Antioxidant health benefits of sleep teased in new study

Antioxidant health benefits of sleep teased in new study

A new study points to the potential antioxidant benefits of sleep and the damage that sleep can cause. Researchers looked at the low fruit fly to understand the role of sleep in health and found that fruit flies with a mutation leading to short sleep times are sensitive to oxidative stress.

The study was published in the journal this week PLOS Biologywhere researchers at Columbia University describe in detail the negative health effects of flies that have not got enough sleep. According to the study, these mutant fruit flies are sensitive to acute oxidative stress, suggesting that sleep itself may play an antioxidant role.

Sleep is essential and no living thing can live without it for a long time.
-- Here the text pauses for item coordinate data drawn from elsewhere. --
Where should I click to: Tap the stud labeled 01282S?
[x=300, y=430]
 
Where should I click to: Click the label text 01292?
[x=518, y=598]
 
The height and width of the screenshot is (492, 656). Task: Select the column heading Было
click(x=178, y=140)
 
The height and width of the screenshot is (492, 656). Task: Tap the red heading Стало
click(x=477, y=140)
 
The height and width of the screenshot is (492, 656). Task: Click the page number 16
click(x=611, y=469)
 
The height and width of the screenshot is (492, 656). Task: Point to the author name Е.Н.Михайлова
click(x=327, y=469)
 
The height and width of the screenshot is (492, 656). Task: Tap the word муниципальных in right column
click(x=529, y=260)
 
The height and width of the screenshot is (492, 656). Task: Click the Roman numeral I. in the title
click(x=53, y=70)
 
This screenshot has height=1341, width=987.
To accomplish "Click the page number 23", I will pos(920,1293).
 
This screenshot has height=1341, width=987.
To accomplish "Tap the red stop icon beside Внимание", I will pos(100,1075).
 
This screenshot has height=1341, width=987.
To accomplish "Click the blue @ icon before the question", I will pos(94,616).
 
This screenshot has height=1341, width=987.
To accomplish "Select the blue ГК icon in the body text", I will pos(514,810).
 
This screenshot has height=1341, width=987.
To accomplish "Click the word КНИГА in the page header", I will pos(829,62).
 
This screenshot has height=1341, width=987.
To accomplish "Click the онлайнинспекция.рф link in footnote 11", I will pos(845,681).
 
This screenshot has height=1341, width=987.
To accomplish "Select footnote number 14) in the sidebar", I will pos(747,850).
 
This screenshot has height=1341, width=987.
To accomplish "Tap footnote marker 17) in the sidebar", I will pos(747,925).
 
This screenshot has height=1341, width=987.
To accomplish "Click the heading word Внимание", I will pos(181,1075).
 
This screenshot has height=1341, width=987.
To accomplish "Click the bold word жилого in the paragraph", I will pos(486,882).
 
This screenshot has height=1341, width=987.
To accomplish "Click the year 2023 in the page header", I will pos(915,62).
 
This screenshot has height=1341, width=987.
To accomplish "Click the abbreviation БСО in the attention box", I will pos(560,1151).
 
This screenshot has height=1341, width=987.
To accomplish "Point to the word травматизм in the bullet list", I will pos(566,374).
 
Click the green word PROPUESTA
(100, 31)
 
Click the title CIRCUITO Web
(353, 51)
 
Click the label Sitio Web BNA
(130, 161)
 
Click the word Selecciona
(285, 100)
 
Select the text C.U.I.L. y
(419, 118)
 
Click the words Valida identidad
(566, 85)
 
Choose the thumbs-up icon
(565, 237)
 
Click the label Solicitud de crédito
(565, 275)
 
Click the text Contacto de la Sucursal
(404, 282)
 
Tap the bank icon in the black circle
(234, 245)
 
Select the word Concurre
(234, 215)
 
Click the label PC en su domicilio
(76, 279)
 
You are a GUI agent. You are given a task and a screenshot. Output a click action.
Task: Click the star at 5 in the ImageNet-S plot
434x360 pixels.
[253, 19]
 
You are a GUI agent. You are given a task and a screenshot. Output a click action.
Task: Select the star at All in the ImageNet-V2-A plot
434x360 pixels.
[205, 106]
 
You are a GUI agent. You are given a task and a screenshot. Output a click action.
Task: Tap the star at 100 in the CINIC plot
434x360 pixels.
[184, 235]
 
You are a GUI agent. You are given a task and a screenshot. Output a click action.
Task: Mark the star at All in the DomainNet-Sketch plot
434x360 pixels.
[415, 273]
However, sleep deprivation has become a chronic problem in society for a combination of reasons, including everything from overly hectic working hours to the disruptive effects of artificial light. Lack of sleep has been linked to various health conditions such as high blood pressure, but many questions remain.

The Drosophila Fruit fly has a mutation that leads to short sleep times; Living things suffer because of their lack of sleep, at least when it comes to oxidative stress. Conversely, sleeping helps the body combat oxidative stress.

The study also found that over-expressed antioxidant genes reduce oxidative stress while reducing sleep duration. Researchers point to oxidative stress as something that might induce sleep, which then fights the problem. All of this suggests a lack of sleep that may increase a person's sensitivity to oxidative stress, paving the way for diseases that are believed to result, at least in part, from them.